UAS constructs of the human Hsap\PLA2G6 have been introduced into flies, including wild-type and mutant forms. Functional complementation (heterologous rescue) is observed for the bang-sensitive phenotype of amorphic alleles of Dmel\iPLA2-VIA. In addition, rescue of phenotypes associated with altered lipid composition, ER stress, and DA neurodegeneration is observed, but a variant implicated in several PLA2G6-related diseases fails to rescue these phenotypes. Variant(s) implicated in human disease tested (as transgenic human gene, PLA2G6): the A80T variant form has been introduced into flies.
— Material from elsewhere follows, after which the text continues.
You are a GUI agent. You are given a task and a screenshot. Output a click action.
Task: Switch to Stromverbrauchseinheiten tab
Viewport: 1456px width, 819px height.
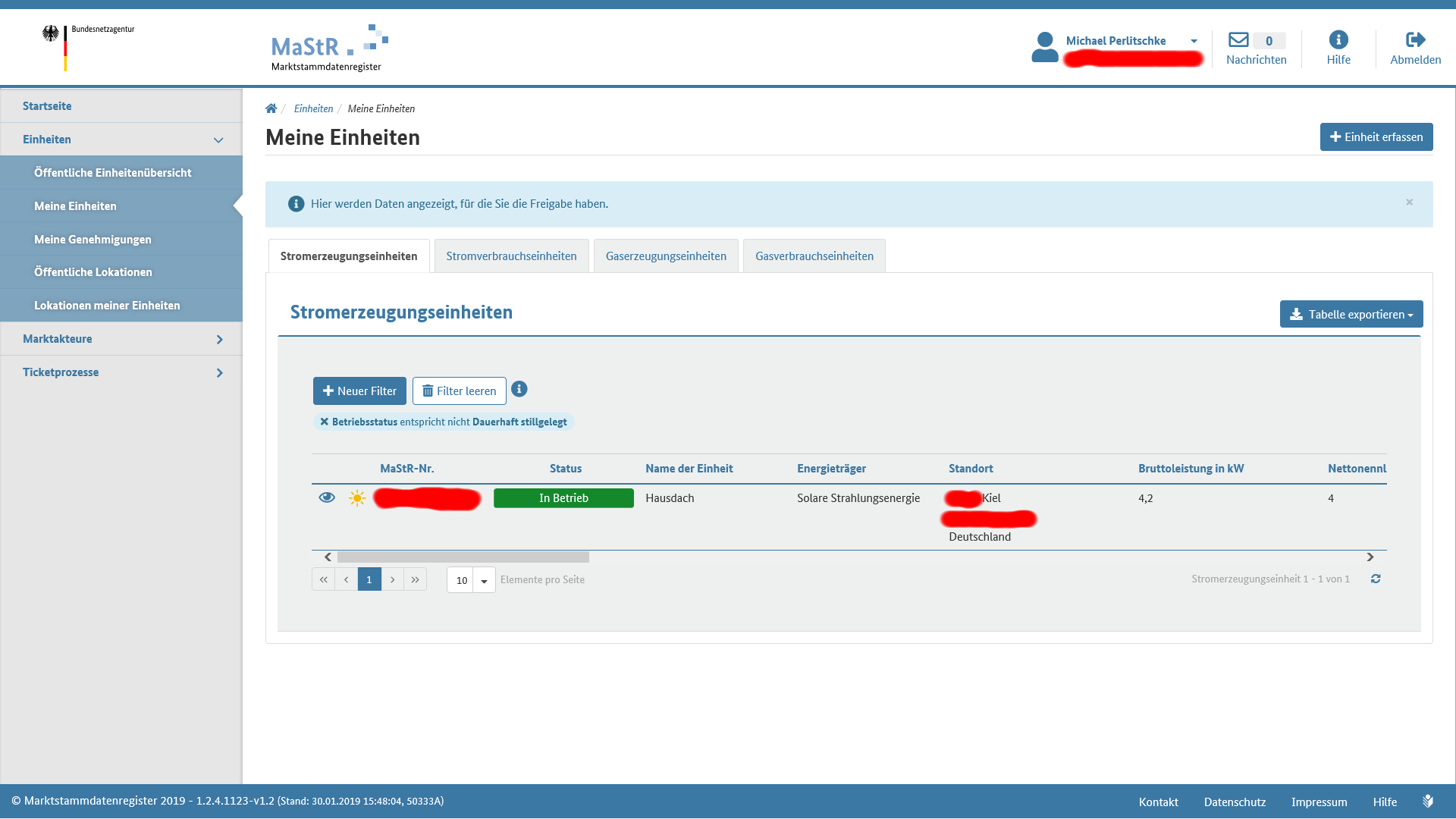pos(511,256)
Animals homozygous for an amorphic mutation of iPLA2-VIA exhibit a reduced lifespan, acceleration of normal age-related locomotor impairment, and reduced fertility in females. Progressive degeneration in the adult brain, including degeneration of DA neurons, and progressive mitochondrial defects are observed; responses to various forms of stress are impaired. Bang-sensitivity is also observed. Genetic and physical interactions of Dmel\iPLA2-VIA have been described; see below and in the iPLA2-VIA gene report.

[updated Mar. 2020 by FlyBase; FBrf0222196]